Phase transitions in two-dimensional random Potts models

TL;DR

This paper reviews how uncorrelated quenched disorder affects phase transitions in two-dimensional Potts models, combining theoretical, numerical, and conformal invariance methods to explore universality and symmetry properties.

Contribution

It provides a comprehensive analysis of disorder effects on 2D Potts models, including validation of conformal invariance and insights into replica symmetry breaking.

Findings

Disorder can change the order of phase transitions in 2D Potts models.

Conformal invariance methods are validated in disordered systems.

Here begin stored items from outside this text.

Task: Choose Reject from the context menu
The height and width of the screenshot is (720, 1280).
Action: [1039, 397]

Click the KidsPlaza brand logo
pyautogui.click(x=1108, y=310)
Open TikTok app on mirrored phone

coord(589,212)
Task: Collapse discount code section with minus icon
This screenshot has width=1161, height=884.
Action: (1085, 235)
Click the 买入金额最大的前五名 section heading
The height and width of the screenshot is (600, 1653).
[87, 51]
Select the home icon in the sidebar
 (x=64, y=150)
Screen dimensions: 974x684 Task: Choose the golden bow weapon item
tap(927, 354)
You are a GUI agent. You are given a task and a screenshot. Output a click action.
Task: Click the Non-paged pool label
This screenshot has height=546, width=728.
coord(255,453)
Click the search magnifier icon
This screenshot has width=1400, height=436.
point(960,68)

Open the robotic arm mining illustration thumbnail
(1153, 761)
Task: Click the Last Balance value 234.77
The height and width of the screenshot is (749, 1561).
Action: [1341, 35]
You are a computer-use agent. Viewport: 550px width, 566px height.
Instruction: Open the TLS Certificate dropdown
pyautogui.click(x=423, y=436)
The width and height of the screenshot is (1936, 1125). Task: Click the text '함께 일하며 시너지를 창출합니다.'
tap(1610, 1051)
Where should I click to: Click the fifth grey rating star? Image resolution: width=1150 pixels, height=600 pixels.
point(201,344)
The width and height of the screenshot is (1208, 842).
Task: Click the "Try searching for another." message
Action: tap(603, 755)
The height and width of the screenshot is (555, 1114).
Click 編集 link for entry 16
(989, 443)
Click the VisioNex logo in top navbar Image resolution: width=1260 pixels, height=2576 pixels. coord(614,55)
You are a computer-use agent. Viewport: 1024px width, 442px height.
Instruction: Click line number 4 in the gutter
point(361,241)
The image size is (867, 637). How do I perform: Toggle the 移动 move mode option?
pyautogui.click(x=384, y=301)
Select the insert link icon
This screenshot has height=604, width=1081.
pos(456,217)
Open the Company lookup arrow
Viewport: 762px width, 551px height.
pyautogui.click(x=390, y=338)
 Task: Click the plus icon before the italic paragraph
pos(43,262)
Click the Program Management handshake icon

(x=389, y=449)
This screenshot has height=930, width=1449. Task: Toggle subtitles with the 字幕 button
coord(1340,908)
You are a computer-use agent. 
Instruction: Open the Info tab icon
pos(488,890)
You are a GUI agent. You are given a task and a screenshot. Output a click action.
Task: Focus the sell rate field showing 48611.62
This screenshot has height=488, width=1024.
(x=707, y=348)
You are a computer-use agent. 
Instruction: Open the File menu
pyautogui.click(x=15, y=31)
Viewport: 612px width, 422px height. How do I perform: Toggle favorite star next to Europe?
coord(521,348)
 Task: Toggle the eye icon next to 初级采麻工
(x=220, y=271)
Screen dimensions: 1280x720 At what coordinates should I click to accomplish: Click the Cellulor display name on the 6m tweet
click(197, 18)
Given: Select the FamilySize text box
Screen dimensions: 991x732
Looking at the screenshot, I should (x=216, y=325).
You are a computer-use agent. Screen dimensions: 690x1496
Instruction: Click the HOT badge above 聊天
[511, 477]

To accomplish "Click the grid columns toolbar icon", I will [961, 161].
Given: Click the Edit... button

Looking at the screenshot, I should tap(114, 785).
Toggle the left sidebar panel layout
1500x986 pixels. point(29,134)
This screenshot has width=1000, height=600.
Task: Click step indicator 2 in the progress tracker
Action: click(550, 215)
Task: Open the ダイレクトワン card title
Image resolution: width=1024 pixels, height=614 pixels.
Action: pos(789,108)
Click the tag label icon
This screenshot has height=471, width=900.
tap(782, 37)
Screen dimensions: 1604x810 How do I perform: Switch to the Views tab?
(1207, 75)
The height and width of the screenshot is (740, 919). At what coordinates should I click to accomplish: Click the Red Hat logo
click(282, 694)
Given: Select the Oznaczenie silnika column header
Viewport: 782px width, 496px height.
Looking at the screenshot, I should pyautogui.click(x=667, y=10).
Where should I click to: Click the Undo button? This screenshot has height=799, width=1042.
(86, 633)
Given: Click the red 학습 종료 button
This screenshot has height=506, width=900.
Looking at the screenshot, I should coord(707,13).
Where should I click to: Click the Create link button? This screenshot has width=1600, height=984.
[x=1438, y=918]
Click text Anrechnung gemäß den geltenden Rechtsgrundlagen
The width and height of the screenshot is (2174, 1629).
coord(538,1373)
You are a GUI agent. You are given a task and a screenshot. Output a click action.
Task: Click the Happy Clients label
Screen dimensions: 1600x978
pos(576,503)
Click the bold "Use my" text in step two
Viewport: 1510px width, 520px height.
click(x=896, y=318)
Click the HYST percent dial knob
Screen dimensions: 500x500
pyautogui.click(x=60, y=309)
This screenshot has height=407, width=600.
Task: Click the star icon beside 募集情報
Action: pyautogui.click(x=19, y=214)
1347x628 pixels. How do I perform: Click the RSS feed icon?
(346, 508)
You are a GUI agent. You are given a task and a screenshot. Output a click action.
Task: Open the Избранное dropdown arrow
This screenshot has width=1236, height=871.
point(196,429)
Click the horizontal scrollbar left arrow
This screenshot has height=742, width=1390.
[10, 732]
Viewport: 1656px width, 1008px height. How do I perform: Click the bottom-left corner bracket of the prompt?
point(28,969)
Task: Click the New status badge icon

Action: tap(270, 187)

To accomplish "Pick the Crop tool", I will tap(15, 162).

Evidence for or against replica symmetry breaking was analyzed.

Abstract

The influence of uncorrelated, quenched disorder on the phase transition of two dimensional Potts models will be reviewed. After an introduction where the conditions of relevance of quenched randomness on phase transitions are exemplified by experimental measurements, the results of perturbative and numerical investigations in the case of the Potts model will be presented. The Potts model is of particular interest, since it can have in the pure case a second-order or a first-order transition, depending on the number of states per spin. In 2D, transfer matrix calculations and Monte Carlo simulations were used in order to check the validity of conformal invariance methods in disordered systems. These techniques were then used to investigate the universality class of the disordered Potts model, in both regimes of the pure model phase transitions. A test of replica symmetry became possible through a study of multiscaling properties and a detailed analysis of the probability distribution of the correlation functions was also made possible.